━━━ DOCUMENT PASSAGE

No one should allow a company to sell a product whose components are drastically different than what’s advertised, particularly if the opportunity to evaluate the components doesn’t rise until after the product is sold. This is similar to the reason the Federal Housing Finance Agency is suing Bank of America, JP Morgan Chase, Goldman Sachs, Deutsche Bank, and other banks. The products were mortgage-backed securities. Banks sold these securities to investors as if they were low-risk investments. For a while, there wasn’t a problem. Eventually, the banks had trouble finding qualified borrowers to bundle into securities and extended loans to riskier home buyers.

ForeclosureSelling the mortgages as securities meant that every investment would be somewhat diversified across a wide selection of mortgages, and this diversification should have kept risk low, but the banks — and most likely the investors, as well — continued these transactions because everyone was profiting.

The banks were complicit in making the mortgages appear better by falsifying borrower income statements. Perhaps other parties were aware that the securities were riskier than advertised, but no company, not the investors nor the companies providing insurance for these investments, stepped in to bring attention to the risk. Every company was making too much money to stop and consider the downstream effects.

━━━━━━
━━━ SUPPLIED RECORDS

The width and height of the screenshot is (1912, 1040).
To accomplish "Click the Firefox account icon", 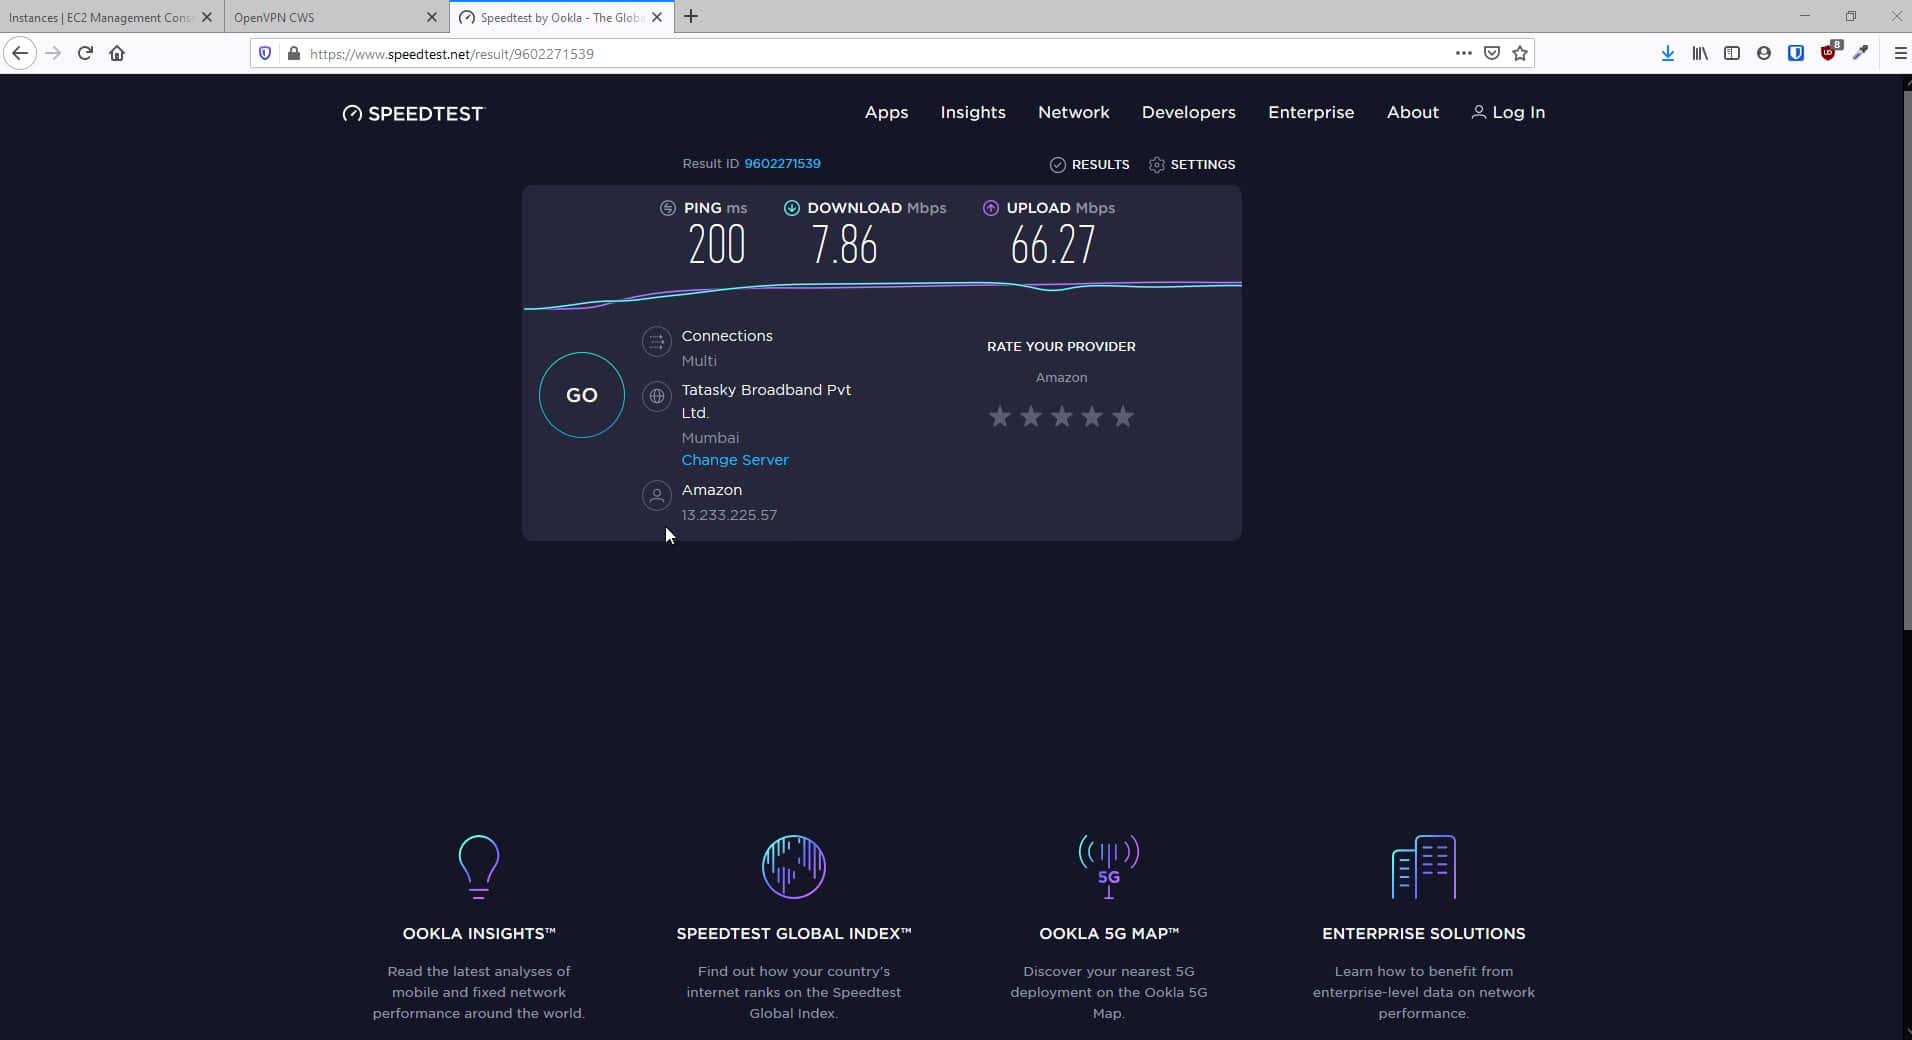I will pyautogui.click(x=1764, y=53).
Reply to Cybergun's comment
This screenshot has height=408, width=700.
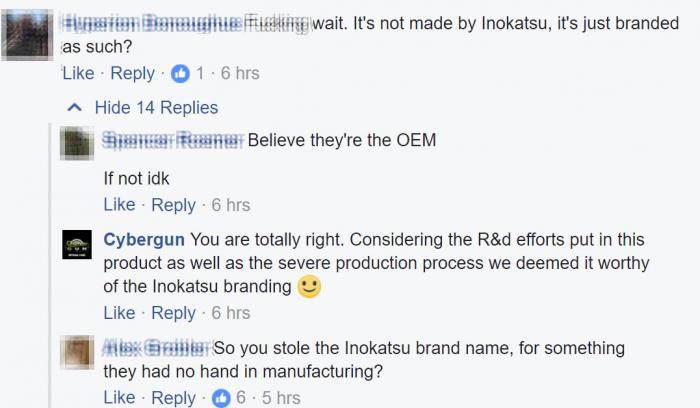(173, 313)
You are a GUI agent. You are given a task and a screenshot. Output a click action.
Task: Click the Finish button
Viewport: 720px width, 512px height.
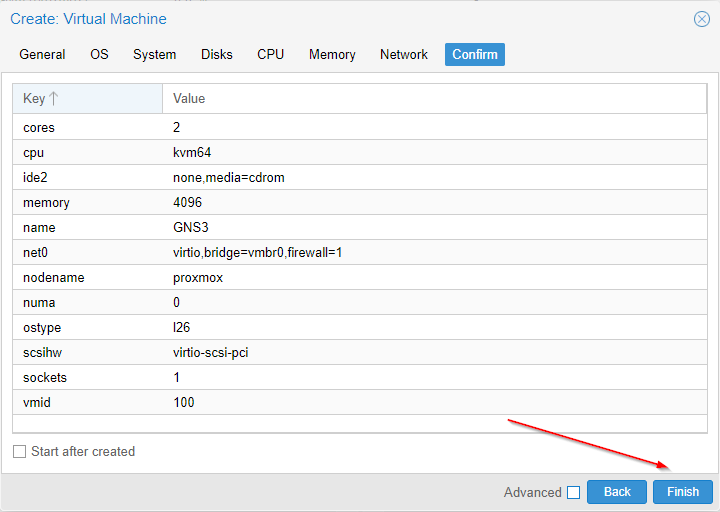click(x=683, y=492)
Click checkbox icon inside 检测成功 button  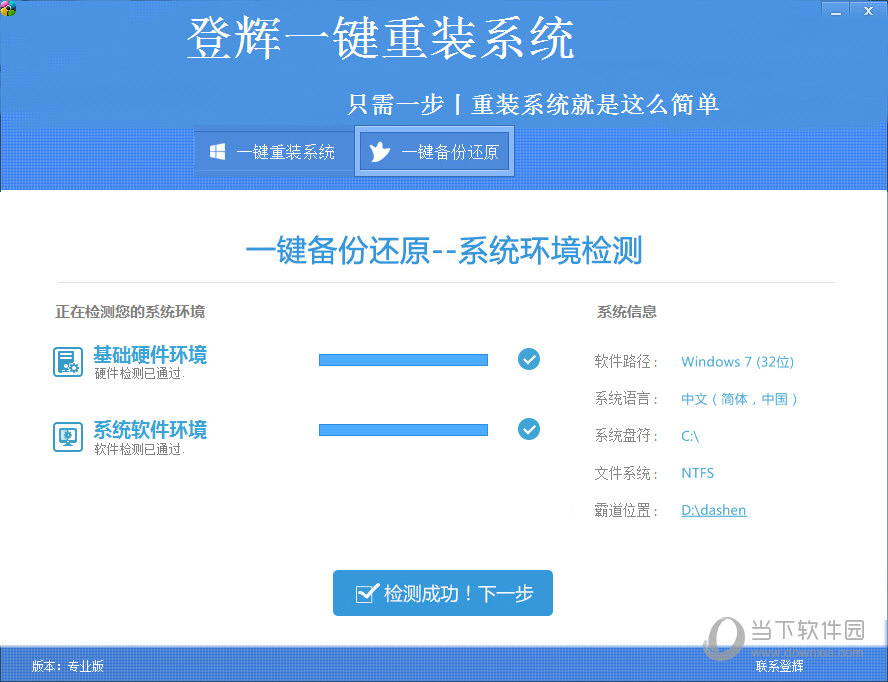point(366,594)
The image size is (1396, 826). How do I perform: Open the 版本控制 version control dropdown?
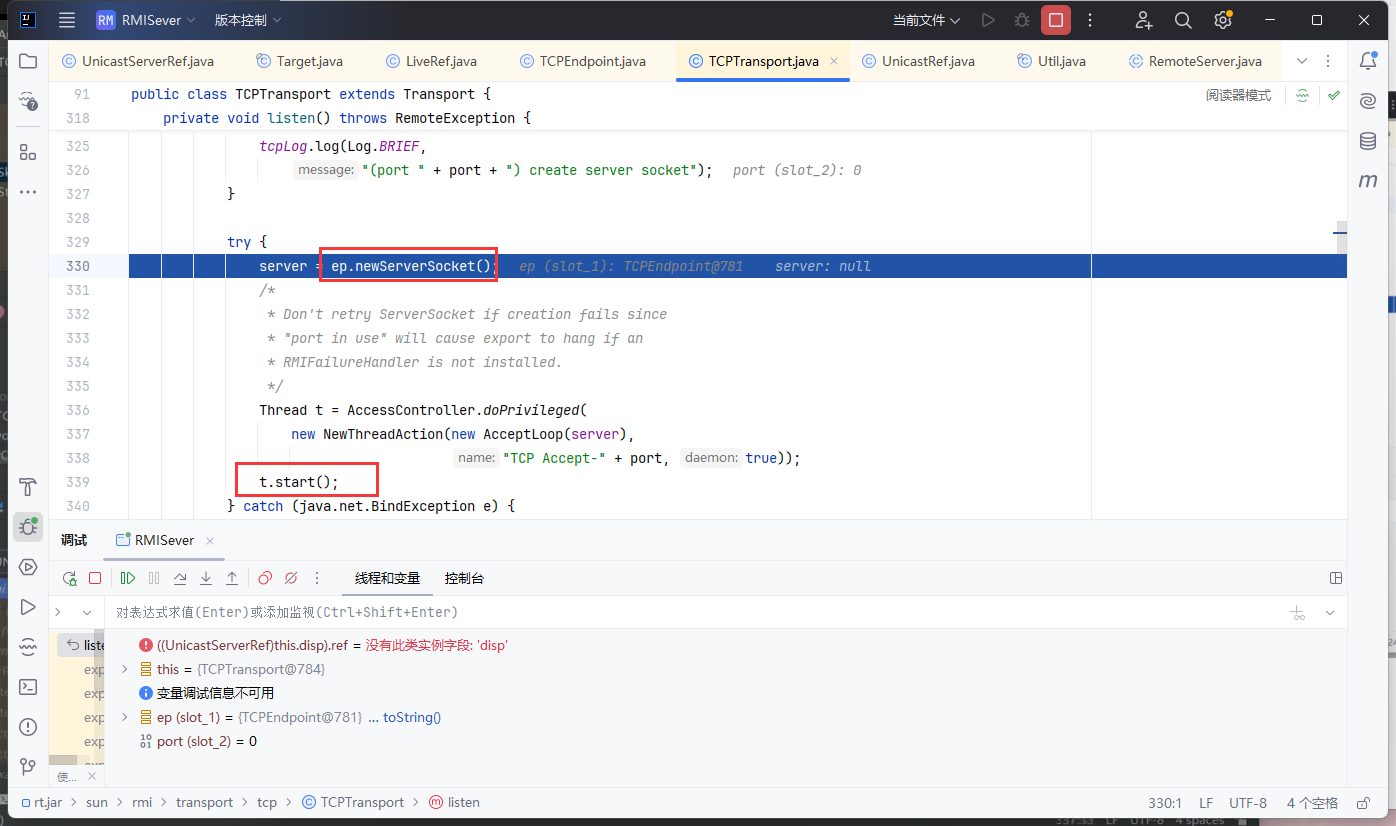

━━━━━━

# TASK TO COMPLETE
From the passage on mortgage-backed securities, set down word for word the part that begins at "ForeclosureSelling the mortgages" and stops after "everyone was profiting.".

# RESPONSE TO THIS EXERCISE
ForeclosureSelling the mortgages as securities meant that every investment would be somewhat diversified across a wide selection of mortgages, and this diversification should have kept risk low, but the banks — and most likely the investors, as well — continued these transactions because everyone was profiting.